One might think that this increased emphasis on practical skills at the expense of the qualities so dear to the liberal arts would be good for employers and American industry, but that is not the case at all, for all the reasons suggested by the examples I have chosen above. The question is, what should we do about it?

Though there are some colleges—including some very good ones—still devoted to the liberal arts, and although it is still possible to get a good liberal arts education in the colleges of a few universities, the game is over for the vast majority of institutions, which long ago gave up any ambition to define what it means to be an educated person in the 21st century and are happy to provide a smorgasbord of specialty training programs for the students who are all too eager to take advantage of them.

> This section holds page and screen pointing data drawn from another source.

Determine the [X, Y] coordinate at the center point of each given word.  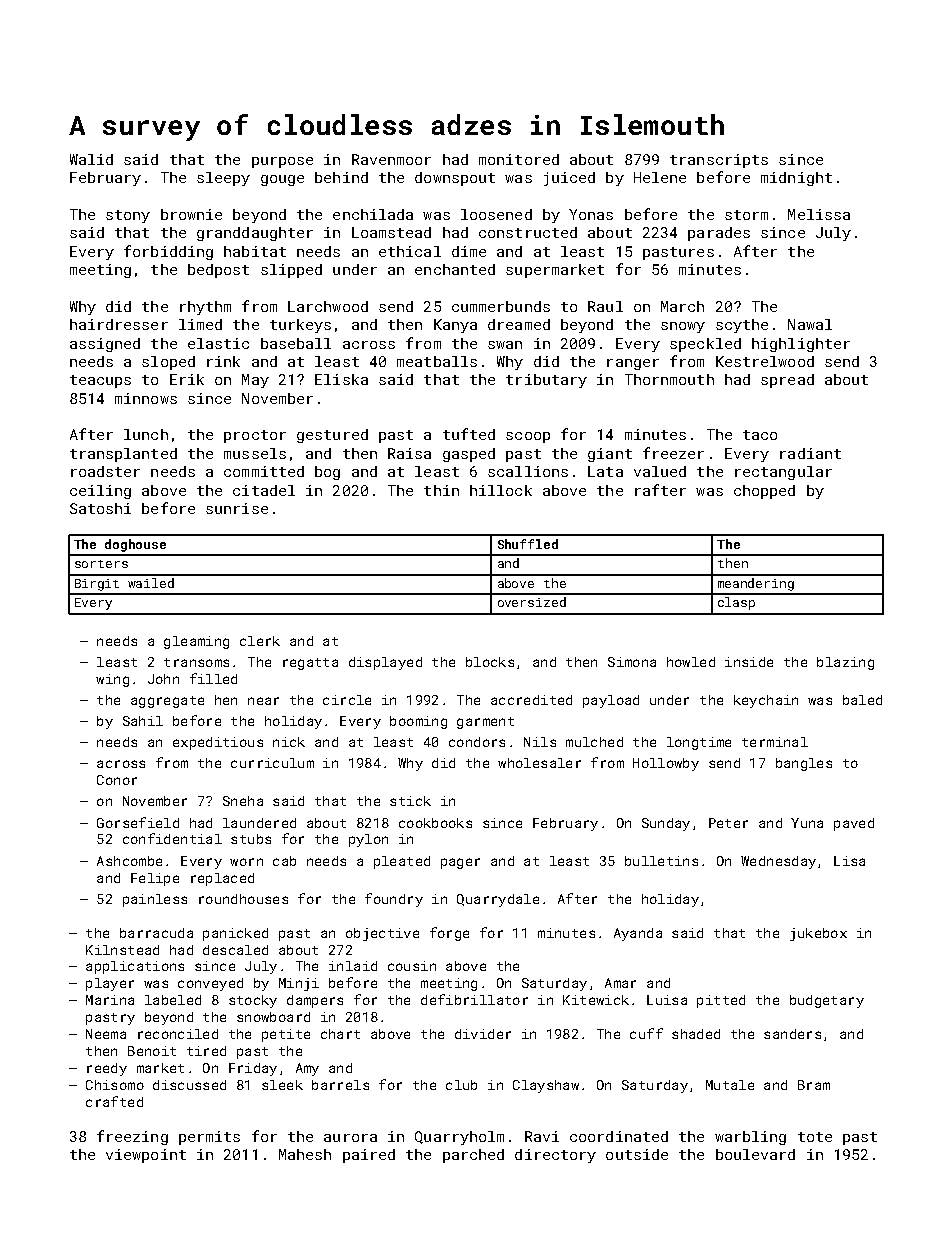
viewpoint [146, 1156]
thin [441, 490]
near [263, 701]
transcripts [719, 161]
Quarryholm [459, 1138]
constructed [528, 232]
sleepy [223, 179]
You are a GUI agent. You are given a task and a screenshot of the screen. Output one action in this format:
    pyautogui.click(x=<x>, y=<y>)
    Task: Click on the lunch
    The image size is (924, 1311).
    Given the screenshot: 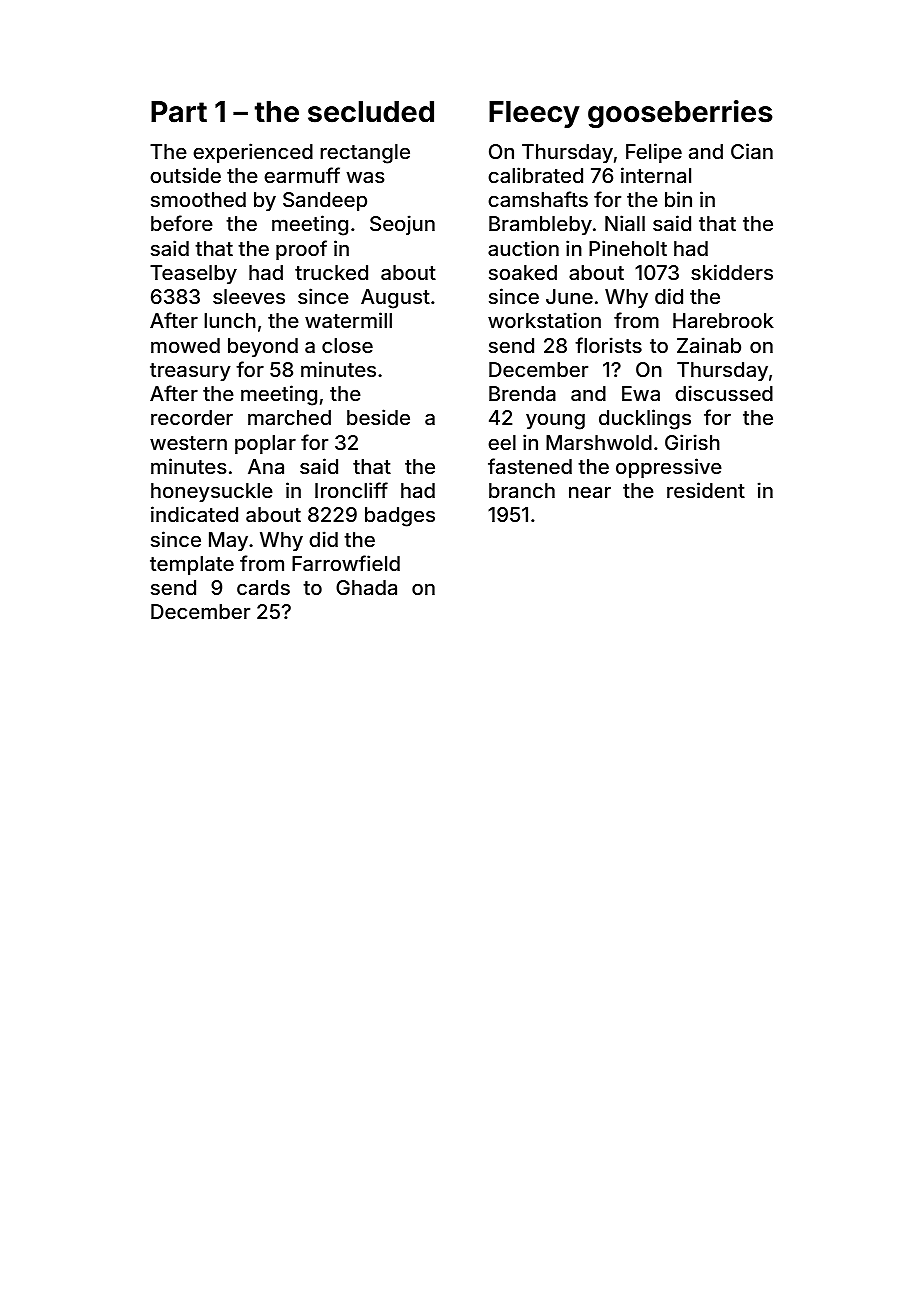 What is the action you would take?
    pyautogui.click(x=230, y=320)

It would make more sense to me to reconceive the last two years of high school as serving the same purpose that we used to allocate to the first two years of college: providing a solid base of knowledge and skill that can be used throughout one’s life, no matter what path that life takes over the years. The International Baccalaureate is a very good example of what a curriculum of that sort might look like. So is the Advanced Placement International Diploma program of the College Board, as is the international “A” level program of the University of Cambridge. The fact that these are diploma programs is very important. They specify a set of courses, usually with some limited options, that constitute a coherent, powerful program of studies, which, taken together, provide a very solid base for a lifetime of learning.

Perhaps the liberal arts curriculum is not dead, just looking for a new home.